Brede Johbraaten antwortet einsilbig und vermeidet den Augenkontakt. Er hält einen großen Hammer in der Hand. Er spricht von "Toten am Ufer" und von "Kindern, die um ihr Leben schwimmen". Nach jedem seiner knappen Sätze schwingt er den Hammer und knallt ihn auf den Felsblock.

Johbraaten gehört der Campingplatz am Ufer des Tyrifjords. Er repariert den Steg, der von seinem Zeltplatz in den See hinausführt. 700 Meter von hier entfernt liegt die kleine Insel Utøya, die am 22. Juli Schauplatz eines grausigen Massakers wurde. Anders Behring Breivik tötete hier 69 Menschen, zumeist Jugendliche.

Johbraaten hat die Schüsse gehört, er hat die Jugendlichen ins Wasser springen sehen. Er konnte zunächst nichts tun, außer zu warten und diejenigen in seinem Haus zu versorgen, die es zu ihm ans Ufer schafften. Mit seinem einzigen funktionstüchtigen Boot war zu diesem Zeitpunkt ein deutscher Tourist unterwegs. Später fischte er damit mehrere Jugendliche aus dem Wasser.

Von dem Steg sind viele der Utøya-Bilder entstanden, die seit Wochen weltweit die Zeitungen füllen. Trauernde und andere Schaulustige kommen täglich vorbei, viele stürmen den Zeltplatz ungefragt. Johbraaten hat Verständnis dafür, sagt er. Dass sie seinen Steg zertrampelt haben – was soll's, angesichts der Tragödie? Sein Hammer knallt wieder auf den Felsblock.

Das Betreten der Insel ist nach wie vor streng verboten. Näher als auf 250 Meter darf man sich ihr vom Wasser nicht nähern. Von Johbraatens Steg aus sieht man, wie Polizisten und andere Menschen auf der Insel herumlaufen. Am vergangenen Wochenende brachte die Polizei Breivik selbst her, um mit ihm den Tathergang zu rekonstruieren. Nun hat das Aufräumen und Umräumen begonnen. Am heutigen Freitag findet hier eine Gedenkveranstaltung für die Überlebenden und die Eltern der Opfer statt. Spätestens dann sollen alle Patronenhülsen verschwunden sein.

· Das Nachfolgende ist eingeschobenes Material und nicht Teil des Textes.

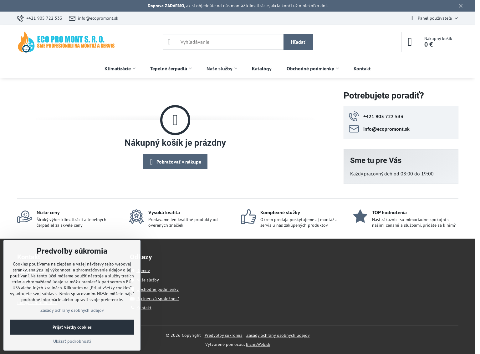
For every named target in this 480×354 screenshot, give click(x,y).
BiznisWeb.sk (258, 344)
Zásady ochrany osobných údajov (278, 335)
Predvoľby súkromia (224, 335)
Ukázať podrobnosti (72, 341)
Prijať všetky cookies (72, 327)
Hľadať (298, 42)
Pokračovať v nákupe (174, 162)
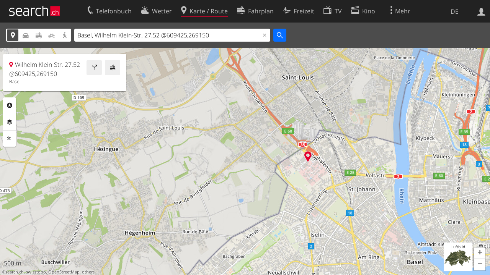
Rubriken (9, 105)
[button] (479, 253)
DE (455, 11)
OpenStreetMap (64, 272)
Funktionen (9, 139)
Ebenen (9, 122)
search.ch (14, 272)
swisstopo (36, 272)
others (88, 272)
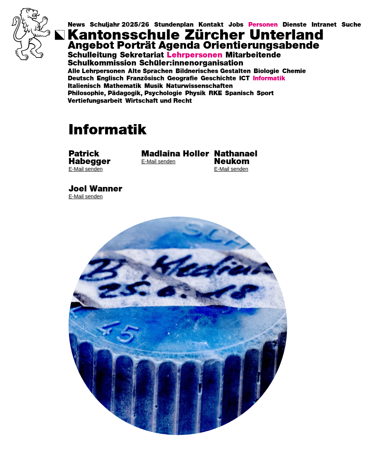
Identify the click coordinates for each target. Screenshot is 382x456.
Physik (195, 93)
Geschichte (218, 78)
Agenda (179, 46)
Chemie (294, 71)
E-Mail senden (86, 169)
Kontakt (211, 25)
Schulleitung (92, 55)
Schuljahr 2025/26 (119, 25)
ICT (244, 78)
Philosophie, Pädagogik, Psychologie (125, 93)
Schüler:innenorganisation (191, 63)
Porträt (136, 46)
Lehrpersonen (194, 55)
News (76, 25)
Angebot (91, 46)
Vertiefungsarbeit (95, 101)
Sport (265, 93)
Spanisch (239, 93)
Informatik (269, 78)
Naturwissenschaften (199, 86)
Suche (351, 25)
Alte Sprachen (150, 71)
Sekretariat (142, 55)
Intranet (324, 25)
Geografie (182, 78)
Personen (263, 25)
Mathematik (122, 86)
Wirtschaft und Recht (158, 101)
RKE (215, 93)
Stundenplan (173, 25)
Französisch (145, 78)
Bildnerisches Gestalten (213, 71)
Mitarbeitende (253, 55)
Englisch (110, 78)
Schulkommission (102, 63)
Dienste (295, 25)
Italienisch (84, 86)
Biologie (266, 71)
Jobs (236, 25)
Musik (153, 86)
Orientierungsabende (261, 46)
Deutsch (81, 78)
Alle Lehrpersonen (96, 71)
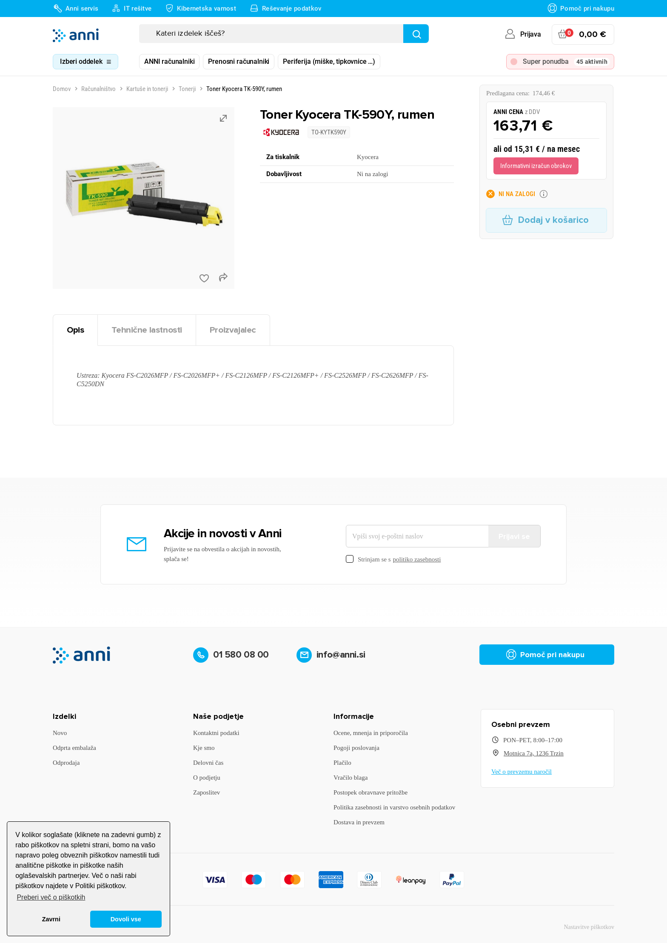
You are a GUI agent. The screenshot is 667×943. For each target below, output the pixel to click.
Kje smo (203, 747)
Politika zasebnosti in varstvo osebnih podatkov (394, 807)
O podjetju (206, 777)
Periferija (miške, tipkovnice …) (329, 61)
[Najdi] (416, 33)
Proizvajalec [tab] (233, 330)
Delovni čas (208, 762)
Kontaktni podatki (216, 732)
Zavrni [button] (51, 919)
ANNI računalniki (169, 61)
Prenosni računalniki (238, 61)
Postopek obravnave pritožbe (371, 792)
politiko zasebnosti (417, 559)
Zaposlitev (206, 792)
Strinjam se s (393, 559)
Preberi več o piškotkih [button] (51, 897)
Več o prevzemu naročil (521, 771)
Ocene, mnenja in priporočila (371, 732)
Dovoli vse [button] (126, 919)
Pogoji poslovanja (356, 747)
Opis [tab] (75, 330)
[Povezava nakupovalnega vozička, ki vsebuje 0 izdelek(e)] (583, 34)
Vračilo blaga (351, 777)
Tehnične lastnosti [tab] (146, 330)
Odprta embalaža (74, 747)
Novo (60, 732)
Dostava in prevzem (359, 822)
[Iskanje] (284, 33)
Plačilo (342, 762)
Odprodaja (66, 762)
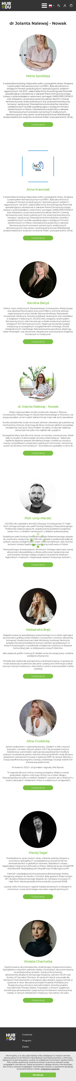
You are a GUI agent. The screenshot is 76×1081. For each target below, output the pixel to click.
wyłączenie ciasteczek (50, 1069)
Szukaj (58, 5)
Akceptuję (38, 1075)
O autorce (27, 1034)
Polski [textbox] (50, 6)
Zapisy (25, 1047)
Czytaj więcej (38, 124)
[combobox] (52, 6)
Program (26, 1041)
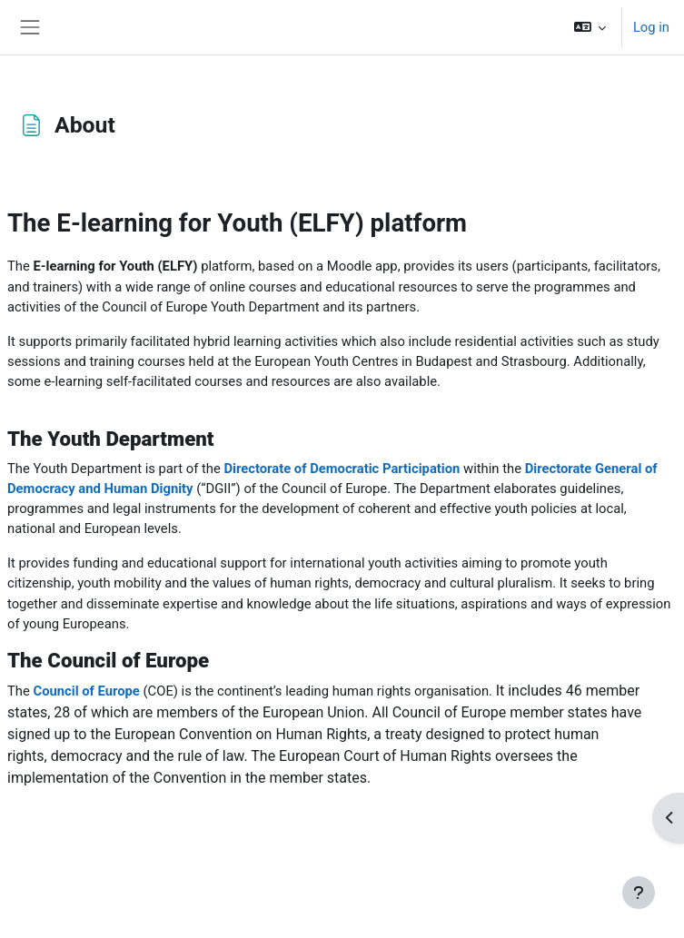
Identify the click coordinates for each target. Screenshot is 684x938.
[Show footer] (638, 892)
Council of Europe (86, 691)
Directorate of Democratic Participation (341, 468)
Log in (651, 27)
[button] (589, 27)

Kerzen, Teddys und Norwegen-Fähnchen an der Landstraße

Alle paar Minuten kommt ein Hubschrauber, der über der Insel kreist und Material ablädt. Die Fracht: Getränke, Zelte, Kabel und andere Dinge, die für die Trauerfeier benötigt werden. Ein Arbeiter belädt im wenige Kilometer entfernten Örtchen Sundvollen den Hubschrauber. Er sagt, er und seine Kollegen seien froh, wenigstens eine Kleinigkeit für die Opfer tun zu können.

Die Anteilnahme ist riesig. Viele Menschen sind seit dem 22. Juli an das sonst eher ruhige Ufer des Tyrifjords gekommen. Auf einem Parkplatz an der Landstraße, von dem man einen guten Blick auf Utøya hat, halten fast im Minutentakt Autos. Der Parkplatz gleicht inzwischen einer nationalen Gedenkstelle: Der Felsen, der den Parkplatz begrenzt, ist von Blumen, Kerzen, Teddys und Norwegen-Fähnchen übersät. Die Menschen, die hier halten, schauen eine Weile auf die Insel, fotografieren oder schütteln stumm den Kopf. Ein Rentner-Ehepaar aus Dänemark erzählt, dass sie schon vor zehn Tagen hier waren, dass damals aber das Halten an dieser Stelle noch verboten war.

Als klassisches Urlaubsziel hingegen hat der Tyrifjord an Attraktivität verloren. Eigentlich ist das eine idyllische Gegend hier. Wasserfälle plätschern aus den Felsen. Zwischen den Wäldern stehen einsame Holzhüttchen. Auf den Straßenschildern wird vor Elchen gewarnt. Aber ob hier jemals wieder unbeschwerter Urlaubsspaß möglich ist, ist fraglich: Johbraaten hatte seinen Zeltplatz nach dem Amoklauf für drei Tage geschlossen. Hinterher kamen zwar ein paar Familien, manche sind aber schnell wieder abgereist. Eine Mutter mit kleinen Kindern sagte ihm, das sie es einfach nicht mehr länger aushalte, vor der "Todesinsel" zu plantschen. Eine ältere Dame sitzt vor ihrem Holz-Bungalow und löst ein Sudoku-Rätsel. Von ihrer Terrasse aus hat sie einen perfekten Blick auf Utøya. "Etwas unheimlich", sagt sie und streichelt ihre Katze. Aber was will man machen?